I spit the triangles up into 3 groups for control purposes and so that they would be easier to hang from the truss. The DMX decoder I used can control up to 8 LED strips. The two structures on each side are made up of 7 triangles, and the middle consisted of the full 8. Each structure had it’s own decoder and 30 amp power supply.
Once I built all of the triangles, I laid them out one row at a time and attached them to boards. I then connected those rows with more wood creating the different levels of the bigger pyramid. Looking back I would have used kindorf which is a sturdy metal material. The wood bowed with the weight of the triangles, and the wood wasn’t completely straight, to begin with.
DMX Decoder & Power Supply
A DMX Decoder takes a DMX lighting signal and converts it into a signal the LED strips can understand. Basic decoders only allow you to control one strip, they have three channels, a red, green and blue. The decoder I used, as I mentioned before, controls up to eight separate strips (24 Channels vs 3). This means you can have eight totally different colors being controlled from the single box. The decoder gets an address from 001-512 depending on how other lights in your system are addressed. Let’s say the address is “001”. So the next decoder would be addressed “025” leaving a 24ch gap. But that’s a little more in-depth than this article goes.
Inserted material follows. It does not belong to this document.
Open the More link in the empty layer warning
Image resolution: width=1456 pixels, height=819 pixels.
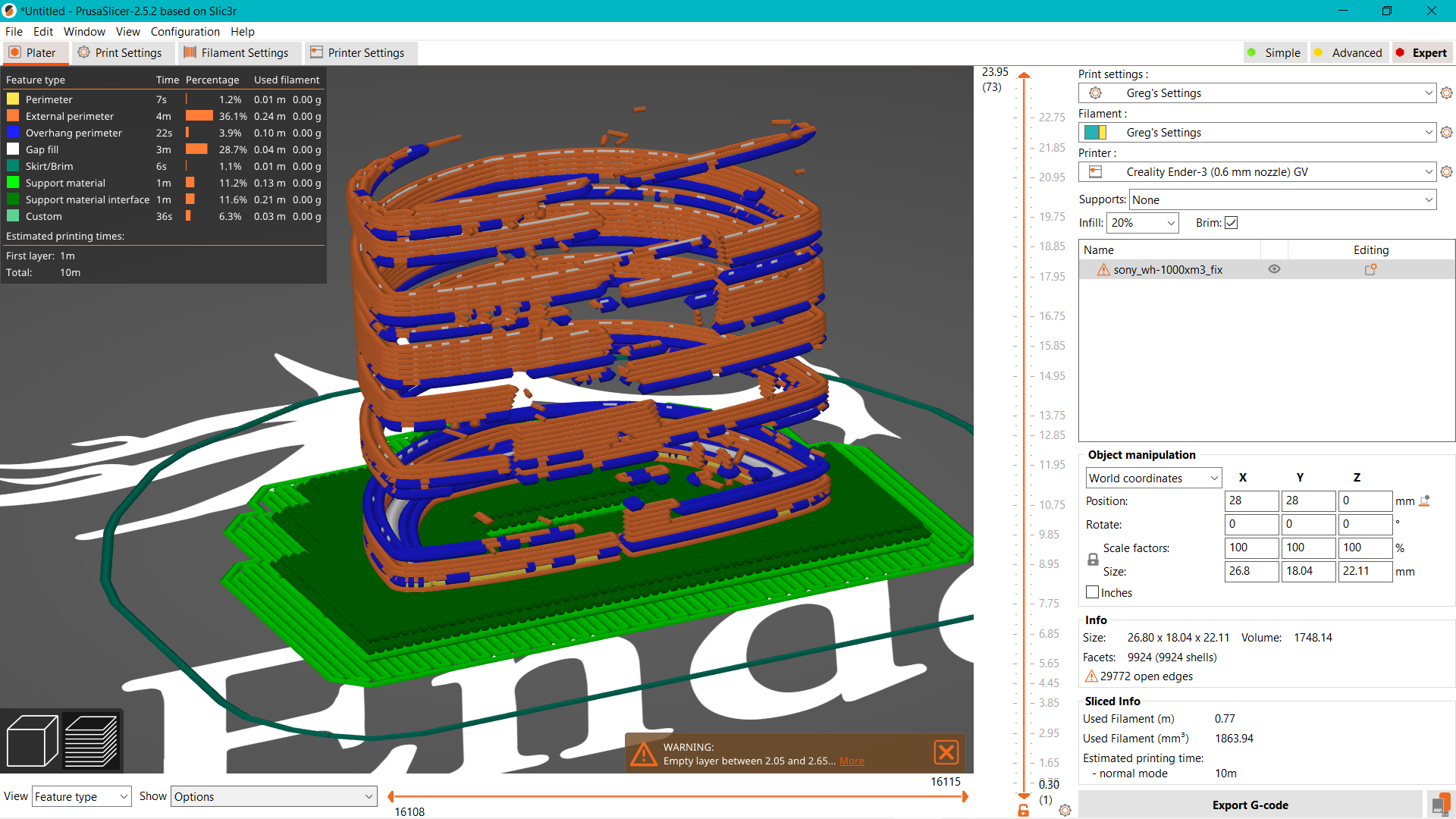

To choose the right power supply you need to know the voltage the strips operate at, and how many watts per foot they consume. The strips I used run 12v at 5amps for a 16.4ft. Each triangle only used half a strip so that’s 12v at 2.5 amps. The middle structure has 8 triangles on it so it needs a power supply with 20 amps or 240 watts. So my power supply was rated for 12v at up to 30 amps or 360 watts. The power supply wattage should be greater than your need.